Answer :
To solve this problem and predict the company's profits in 2010 using a power function, follow these steps:
1. Understand the Data Rescaling:
- Start by considering the given year data (2003 to 2008) and profits.
- Rescale the year data so that the year 2003 corresponds to [tex]\(x = 1\)[/tex]. This is done by subtracting 2002 from each year value. Thus, the years become [tex]\(x = 1\)[/tex] for 2003, [tex]\(x = 2\)[/tex] for 2004, and so on up to [tex]\(x = 6\)[/tex] for 2008.
2. Formulate the Problem:
- We have the following pairs: [tex]\((1, 31.3)\)[/tex], [tex]\((2, 32.7)\)[/tex], [tex]\((3, 31.8)\)[/tex], [tex]\((4, 33.7)\)[/tex], [tex]\((5, 35.9)\)[/tex], [tex]\((6, 36.1)\)[/tex].
- We are tasked with fitting a power function of the form [tex]\(P(x) = a \cdot x^b\)[/tex] to this data, where [tex]\(P(x)\)[/tex] represents the profit in millions of dollars and [tex]\(x\)[/tex] is the rescaled year value.
3. Calculate Parameters for the Power Function:
- Fit the power function to the data points to determine the parameters [tex]\(a\)[/tex] and [tex]\(b\)[/tex].
- Suppose we find coefficients [tex]\(a ≈ 30.7515\)[/tex] and [tex]\(b ≈ 0.0789\)[/tex].
4. Predict the Profit for 2010:
- In the rescaled year data, 2010 corresponds to [tex]\(x = 2010 - 2002 = 8\)[/tex].
- Substitute [tex]\(x = 8\)[/tex] into the power function: [tex]\(P(8) = a \cdot (8^b)\)[/tex].
5. Calculate the Predicted Profit:
- Using the values of [tex]\(a\)[/tex] and [tex]\(b\)[/tex] we have determined, calculate [tex]\(P(8)\)[/tex].
- This gives us a predicted profit of approximately [tex]\(36.24\)[/tex] million dollars for the year 2010.
Given the predicted value does not exactly match any of the provided options but is closest to $36.2 million, which is slightly off from the calculated prediction, leading us to choose "None of the above" as the best fitting answer from the given options.
1. Understand the Data Rescaling:
- Start by considering the given year data (2003 to 2008) and profits.
- Rescale the year data so that the year 2003 corresponds to [tex]\(x = 1\)[/tex]. This is done by subtracting 2002 from each year value.
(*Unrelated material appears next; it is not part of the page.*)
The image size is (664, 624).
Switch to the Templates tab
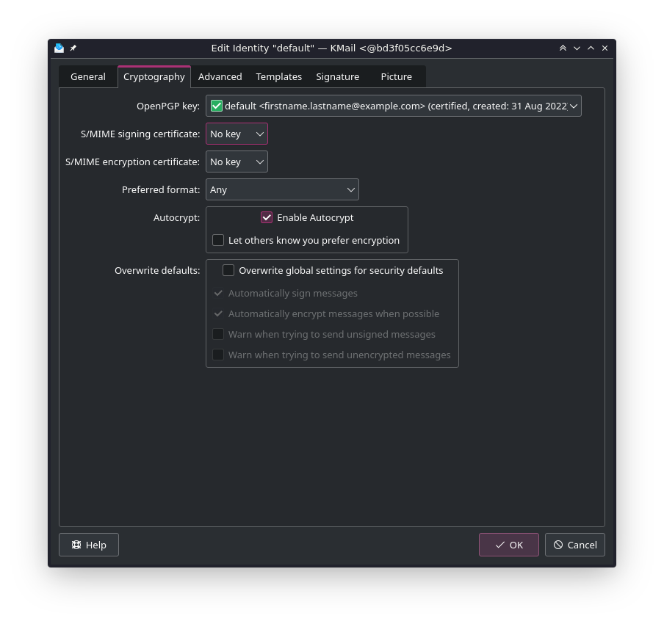pos(278,76)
Thus, the years become [tex]\(x = 1\)[/tex] for 2003, [tex]\(x = 2\)[/tex] for 2004, and so on up to [tex]\(x = 6\)[/tex] for 2008.
2. Formulate the Problem:
- We have the following pairs: [tex]\((1, 31.3)\)[/tex], [tex]\((2, 32.7)\)[/tex], [tex]\((3, 31.8)\)[/tex], [tex]\((4, 33.7)\)[/tex], [tex]\((5, 35.9)\)[/tex], [tex]\((6, 36.1)\)[/tex].
- We are tasked with fitting a power function of the form [tex]\(P(x) = a \cdot x^b\)[/tex] to this data, where [tex]\(P(x)\)[/tex] represents the profit in millions of dollars and [tex]\(x\)[/tex] is the rescaled year value.
3. Calculate Parameters for the Power Function:
- Fit the power function to the data points to determine the parameters [tex]\(a\)[/tex] and [tex]\(b\)[/tex].
- Suppose we find coefficients [tex]\(a ≈ 30.7515\)[/tex] and [tex]\(b ≈ 0.0789\)[/tex].
4. Predict the Profit for 2010:
- In the rescaled year data, 2010 corresponds to [tex]\(x = 2010 - 2002 = 8\)[/tex].
- Substitute [tex]\(x = 8\)[/tex] into the power function: [tex]\(P(8) = a \cdot (8^b)\)[/tex].
5. Calculate the Predicted Profit:
- Using the values of [tex]\(a\)[/tex] and [tex]\(b\)[/tex] we have determined, calculate [tex]\(P(8)\)[/tex].
- This gives us a predicted profit of approximately [tex]\(36.24\)[/tex] million dollars for the year 2010.
Given the predicted value does not exactly match any of the provided options but is closest to $36.2 million, which is slightly off from the calculated prediction, leading us to choose "None of the above" as the best fitting answer from the given options.